## Exercise description
Exactly reproduce the data from its first line through the line with "This screenshot has width=1015, height=732.", leaving out every line after it.

## Stored records
Start of Block

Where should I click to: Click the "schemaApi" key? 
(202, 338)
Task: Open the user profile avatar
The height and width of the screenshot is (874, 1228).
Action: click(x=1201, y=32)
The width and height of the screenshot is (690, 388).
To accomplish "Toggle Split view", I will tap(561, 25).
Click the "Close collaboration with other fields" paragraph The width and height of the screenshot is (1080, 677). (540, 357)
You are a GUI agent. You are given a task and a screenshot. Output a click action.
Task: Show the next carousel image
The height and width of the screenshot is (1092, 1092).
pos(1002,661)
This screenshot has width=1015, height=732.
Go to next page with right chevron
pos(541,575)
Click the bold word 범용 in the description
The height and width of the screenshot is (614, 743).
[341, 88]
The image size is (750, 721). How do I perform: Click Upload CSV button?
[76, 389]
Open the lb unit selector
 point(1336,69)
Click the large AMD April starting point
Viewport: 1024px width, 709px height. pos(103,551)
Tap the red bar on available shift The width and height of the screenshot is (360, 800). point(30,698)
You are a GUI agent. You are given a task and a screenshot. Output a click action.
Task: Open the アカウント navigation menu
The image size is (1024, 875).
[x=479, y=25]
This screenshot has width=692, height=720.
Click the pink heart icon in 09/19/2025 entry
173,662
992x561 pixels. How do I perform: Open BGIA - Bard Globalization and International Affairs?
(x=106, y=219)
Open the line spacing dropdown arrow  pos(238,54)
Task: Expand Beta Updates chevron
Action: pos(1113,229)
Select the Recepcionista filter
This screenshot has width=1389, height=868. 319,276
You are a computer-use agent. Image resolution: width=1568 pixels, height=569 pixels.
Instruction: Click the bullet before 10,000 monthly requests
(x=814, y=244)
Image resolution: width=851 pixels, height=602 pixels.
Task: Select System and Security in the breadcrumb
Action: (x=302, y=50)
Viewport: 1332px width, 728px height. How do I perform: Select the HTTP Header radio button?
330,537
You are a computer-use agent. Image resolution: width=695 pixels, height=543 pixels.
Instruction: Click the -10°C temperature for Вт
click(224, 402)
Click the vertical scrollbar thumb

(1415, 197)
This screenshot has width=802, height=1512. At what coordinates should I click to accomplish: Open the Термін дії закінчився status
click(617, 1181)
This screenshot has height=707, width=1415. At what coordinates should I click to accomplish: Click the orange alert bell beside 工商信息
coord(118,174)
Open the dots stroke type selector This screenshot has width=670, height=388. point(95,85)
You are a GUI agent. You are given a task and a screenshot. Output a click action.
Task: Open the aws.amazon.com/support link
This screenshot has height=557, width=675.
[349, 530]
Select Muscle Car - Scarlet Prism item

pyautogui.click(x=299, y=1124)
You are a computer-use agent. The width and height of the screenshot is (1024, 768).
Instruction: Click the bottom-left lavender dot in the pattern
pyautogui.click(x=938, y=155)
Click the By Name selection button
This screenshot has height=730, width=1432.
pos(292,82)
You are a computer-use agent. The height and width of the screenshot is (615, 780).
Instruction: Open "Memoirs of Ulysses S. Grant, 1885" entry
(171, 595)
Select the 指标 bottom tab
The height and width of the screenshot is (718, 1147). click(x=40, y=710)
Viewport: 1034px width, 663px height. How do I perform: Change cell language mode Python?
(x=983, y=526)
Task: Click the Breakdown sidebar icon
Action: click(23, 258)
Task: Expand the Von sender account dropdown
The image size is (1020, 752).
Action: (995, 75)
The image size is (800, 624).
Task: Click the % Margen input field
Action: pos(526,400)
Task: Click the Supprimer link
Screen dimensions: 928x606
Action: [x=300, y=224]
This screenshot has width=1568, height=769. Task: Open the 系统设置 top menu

End of Block

## Answer below
Where should I click to: Click the "schemaApi" key? 
(202, 338)
Task: Open the user profile avatar
The height and width of the screenshot is (874, 1228).
Action: click(x=1201, y=32)
The width and height of the screenshot is (690, 388).
To accomplish "Toggle Split view", I will tap(561, 25).
Click the "Close collaboration with other fields" paragraph The width and height of the screenshot is (1080, 677). (540, 357)
You are a GUI agent. You are given a task and a screenshot. Output a click action.
Task: Show the next carousel image
The height and width of the screenshot is (1092, 1092).
pos(1002,661)
This screenshot has width=1015, height=732.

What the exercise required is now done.